Dr. Joseph A. Pursch, a nationally recognized psychiatrist who has treated such celebrities as Betty Ford, the late Billy Carter and astronaut Buzz Aldrin for chemical dependency, will bring Utahns some hard pills to swallow.
"Chemical dependency is a disease, not a religious or moral problem or weakness and should not be seen as such," the California physician told the Deseret News. "It's also a family disease. You cannot become, and remain an alcoholic unless several other people are helping you stay sick - and get sicker."That notion tends to raise eyebrows and arouse groans of indignation from audiences Pursch addresses around the world.
He expects similar reactions when he speaks Wednesday in Salt Lake City.
Pursch, a consultant with Community Psychiatric Centers in Laguna Hills, Calif., will talk with local mental health professionals at 9 a.m. A public lecture will be held at 7:30 p.m. Both speeches, co-sponsored by Salt Lake Community College, will be at CPC Olympus View Hospital, 1430 E. 45th South.
The psychiatrist, whose seminars are warm and humorous, is convinced that many families are hurting, rather than helping, alcoholic members.
"If a man is an alcoholic and his wife gets on the phone to the boss and says her husband's back is out again, she is helping him to become a sicker alcoholic than he was yesterday," Pursch said.
Yet the wife, he said, can have the purest of motives - or not so pure motives. Her motives could be to save face or protect the family name and income.
These cover-up tactics, Pursch said, are particularly devastating for the VIP alcoholic or addict, who not only has a wife to cover up for him - but a whole city.
"When it's mayor of the city or manager of a championship professional ball club or a woman congressman, the whole state will lie about it for quite a long time."
Pursch said it's the family's responsibility to help get the chemically dependent person into treatment. It's also the family's obligation to ensure the alcoholic isn't being "doped up" by the physician.
"Women alcoholics get done in by doctors, because it's unchristian, unjewish, unmoslem for a doctor to look a female patient in the eye and question her or tell her she may have alcoholism," he said. "The easier course is to smile, prescribe more Valium and sweep the whole thing under the rug.
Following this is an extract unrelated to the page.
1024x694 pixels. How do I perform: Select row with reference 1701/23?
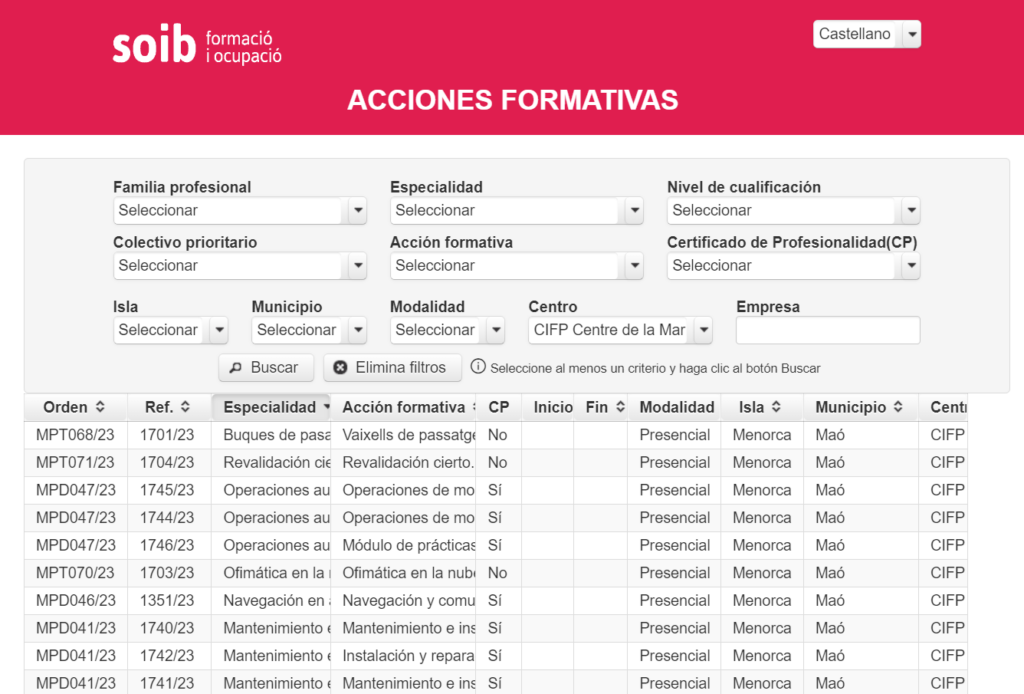click(x=168, y=435)
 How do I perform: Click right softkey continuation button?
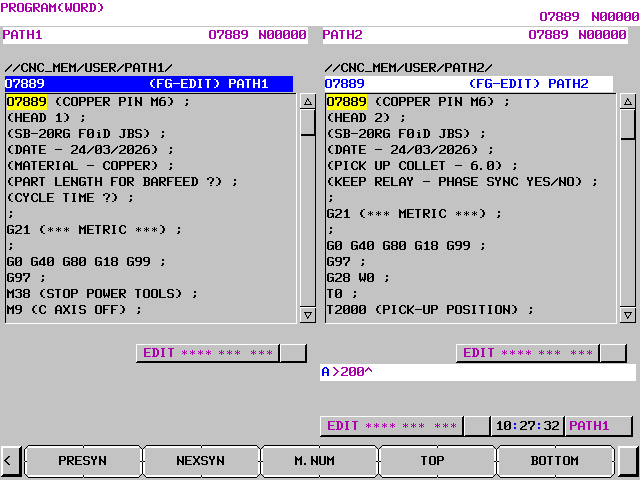point(628,461)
"You avoid an argument, save face and prevent losing the business of the whole Johnson family."
A startling notion? Perhaps. But Pursch's conclusions were reached from a long and varied career in the field of mental health.
During his distinguished military career, he headed the Division of Psychiatry at the Naval Aerospace Medical Institute, and was chief of the Neuropsychiatry Clinic of the Naval Dispensary in Washington, D.C. He also served on the Chief of Naval Operations' Drug Abuse Team.
His advice, given to patients in his private practice, is also read by millions in his nationally syndicated column "Dry Doc" and in his book, "Dear Doc."
In addition to numerous celebrities, he has also treated 400 airline pilots who are recovering alcoholics, and are still flying.
He said they alone are evidence of the importance of intervention. A family meeting arranged by a doctor or therapist is necessary to help the Jones family get Mr. Jones into treatment.
"Society has to demolish the old myth that we have to wait until the alcoholic hits rock bottom, or you can't help him until he asks for it."